*** DOCUMENT PASSAGE ***

Following the NTT, fish were transferred to MBT tanks for another 6-minute session, during which video recordings were also made. The MBT tanks were identical to the NTT tanks, except for the inclusion of a mirror on the right-side wall. Like the NTT tanks, they were filled with 2.5 L of fish facility water and housed in a white Plasticore enclosure. D435 Intel RealSense™ depth-sensing cameras (Intel, Santa Clara, CA, USA) were mounted 20 cm above the tanks to record the sessions. These cameras were connected to Linux workstations via high-speed USB cables (NTC Distributing, Santa Clara, CA, USA). The MBT videos were first tracked using DeepLabCut [80] and then SimBA [81] was used to quantify social and aggressive behavior. We followed the behavioral terms of Blaser and Gerlai [82] (attack time as aggressive behavior) and Porfiri et al. [83] (parallel swimming time as social behavior). To measure attack time, we calculated the total time a fish spent attacking within 3 cm of the mirror (discrimination threshold: 0.35; minimum bout length: 20 ms). Similarly, to measure parallel swimming, we calculated the total time a fish spent swimming parallel to its reflection within 3 cm of the mirror (discrimination threshold: 0.4; minimum bout length: 50 ms).

Dose response and genetic variation

After habituation to the gelatin-feed, individuals were given either vehicle or Arabian jasmine containing feed 30 min before being placed in the experimental tank. Only fish that ate the feed within 5 min were included in the analysis (3 female and 7 male fish given vehicle were excluded). We centered our dose response around the 10 mg kg^-1 dose based on the traditional preparation used for people [1]. Thirty minutes was chosen because several studies in zebrafish have found that oral drug administration results in peak serum concentrations within 40 min [84,85], and previous studies found behavioral response of drug administration using this method at this time point [50].

Identifying personality type

For the effect of Arabian jasmine on the personality of zebrafish experiment, we followed the method of Beigloo et al. [15]. The behavior tests occurred over 2 days. On day 1, all individuals were given non-dosed feed 30 min before being placed in the novel tank. The boldness (z-scores of bottom distance and the percentage of exploration added together) and activity (z-score of distance travelled) categories were calculated from day 1. On day 2, individuals were given either vehicle or Arabian jasmine containing feed 30 min before being placed in the experimental tanks. The AB zebrafish and dose of 10 mg kg^-1 Arabian jasmine were selected because of the results of the dose-response experiment.

*** End of DOCUMENT PASSAGE ***
*** DATA SHOWN ***

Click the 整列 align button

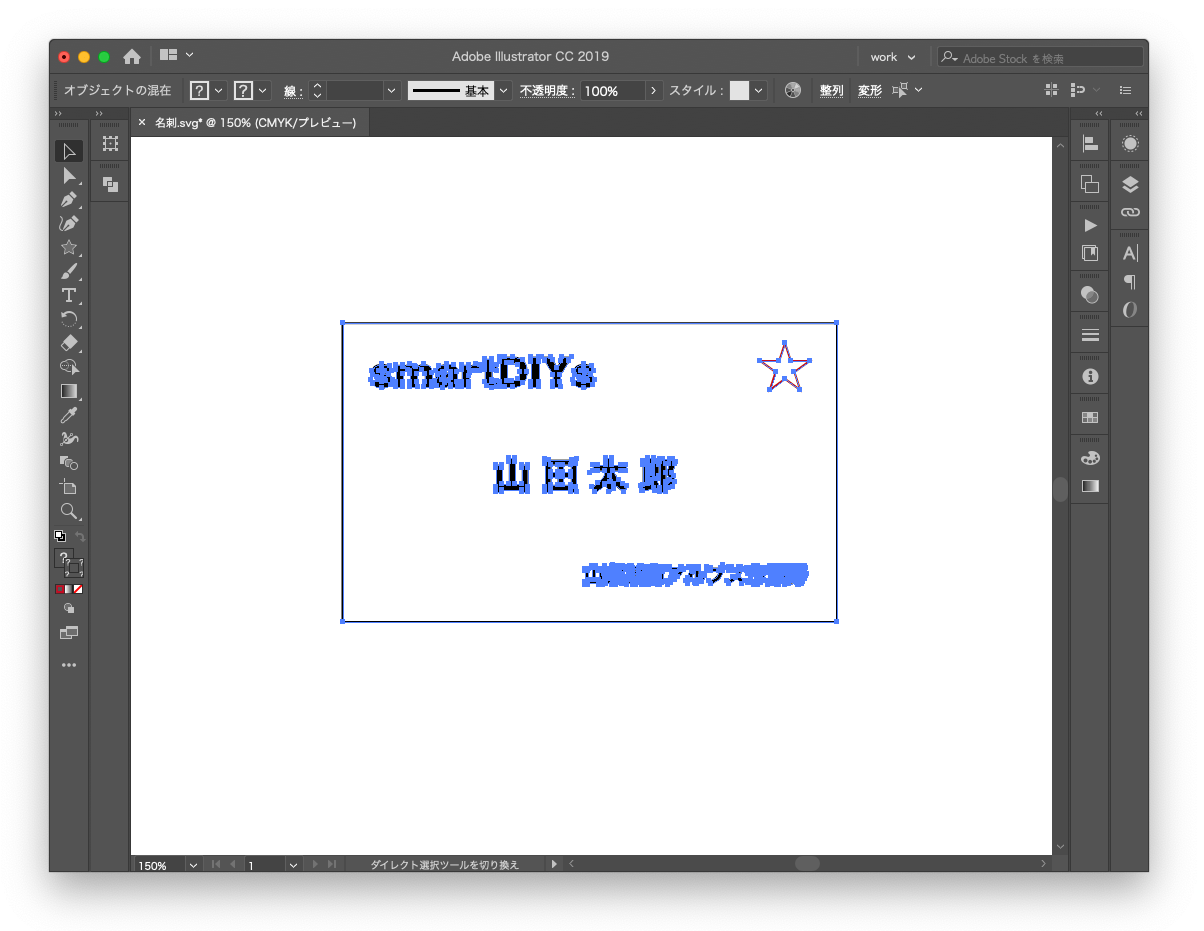click(x=831, y=91)
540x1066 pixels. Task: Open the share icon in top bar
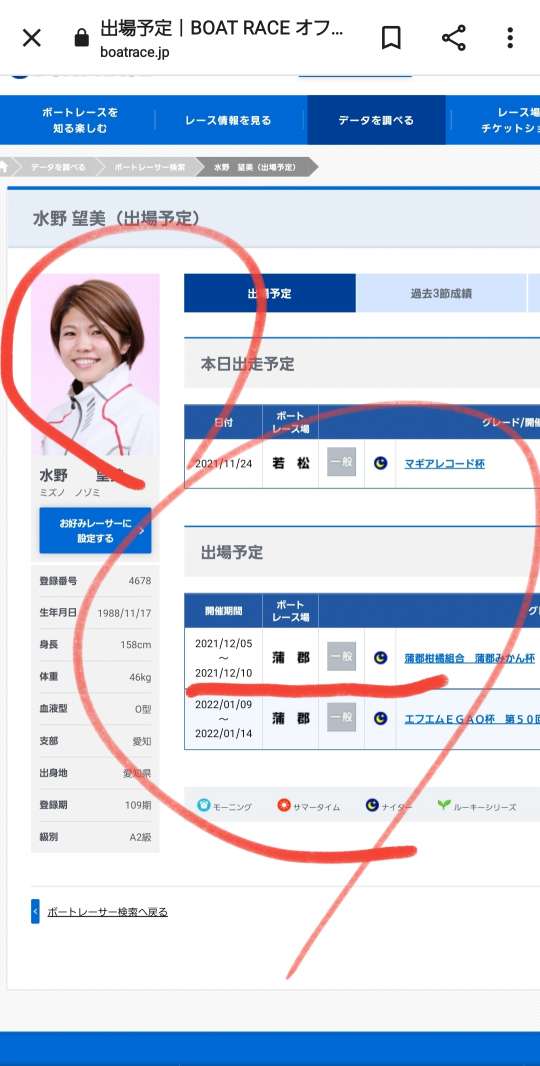(x=454, y=38)
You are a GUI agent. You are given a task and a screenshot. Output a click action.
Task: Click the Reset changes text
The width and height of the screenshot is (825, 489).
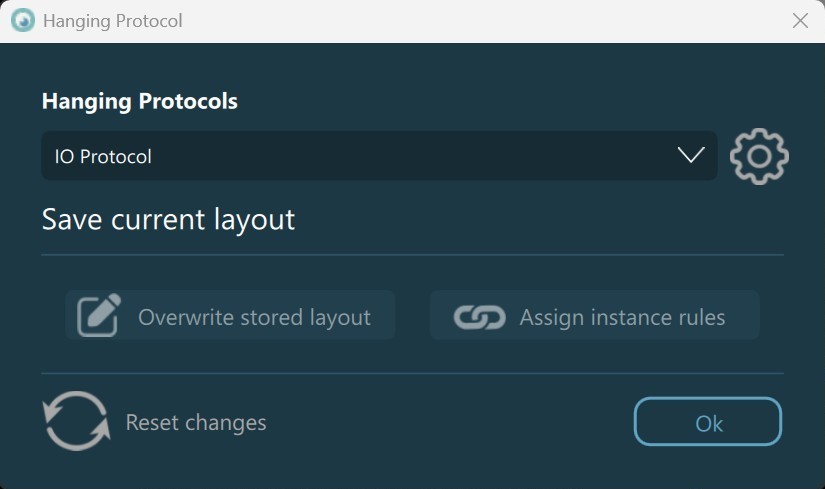point(196,423)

*** End of DATA SHOWN ***

→ REQUIRED WORK
(1) List every work that the zebrafish methods passage cites by author name, with its reference number.
(2) Repeat the zebrafish methods passage word for word, starting at "For the effect" and ending at "the dose-response experiment.".
(3) Go on with the zebrafish methods passage, picking up after its final sentence.
The items play no part in any of this.

→ ANSWERS TO THE PROBLEMS
(1)
Blaser and Gerlai [82]
Porfiri et al. [83]
Beigloo et al. [15]

(2)
For the effect of Arabian jasmine on the personality of zebrafish experiment, we followed the method of Beigloo et al. [15]. The behavior tests occurred over 2 days. On day 1, all individuals were given non-dosed feed 30 min before being placed in the novel tank. The boldness (z-scores of bottom distance and the percentage of exploration added together) and activity (z-score of distance travelled) categories were calculated from day 1. On day 2, individuals were given either vehicle or Arabian jasmine containing feed 30 min before being placed in the experimental tanks. The AB zebrafish and dose of 10 mg kg^-1 Arabian jasmine were selected because of the results of the dose-response experiment.

(3)
Data analysis, visualization, availability

Data analysis was performed using R version 4.4.0 [86]. Graphs were made using ggplot2 [87]. Statistical analysis was done using a 4 × 2 (treatment × sex) ANOVA, a 2 × 2 (treatment × boldness/activity) ANOVA, or a one-sample t-test (the change of behavior over time). All tests were two-tailed. Omnibus tests were followed up with Dunnett’s multiple comparison tests to examine the effects of Arabian jasmine dosage [88] and pairwise t-test with False Discovery Rate (FDR) correction to compare the effects of two different doses (0 and 10 mg kg^-1) within sex [89]. For effect sizes, ANOVAs are reported as η² and t-tests as Cohen’s d. The interpretation of effect sizes as small (0.01 < η² < 0.06; 0.2 < d < 0.5), medium (0.06 ≤ η² < 0.14; 0.5 ≤ d < 0.8) or large (η² ≥ 0.14; d ≥ 0.8) based on Cohen [90].

Supporting information

S1 Fig. Influence of Arabian jasmine on aggressive behaviors based on personality.

https://doi.org/10.1371/journal.pone.0332642.s001

(DOCX)

S1 Table. Composition of the Jasmine from GC-MS.

https://doi.org/10.1371/journal.pone.0332642.s002

(CSV)

Acknowledgments

We thank Dinh Luong for the excellent maintenance and husbandry of our zebrafish colony.

References

1. Ministry of Public Health. National Thai Traditional Medicine Formulary 2021 Edition. Bangkok, Thailand: Samchareon Phanich. 2021.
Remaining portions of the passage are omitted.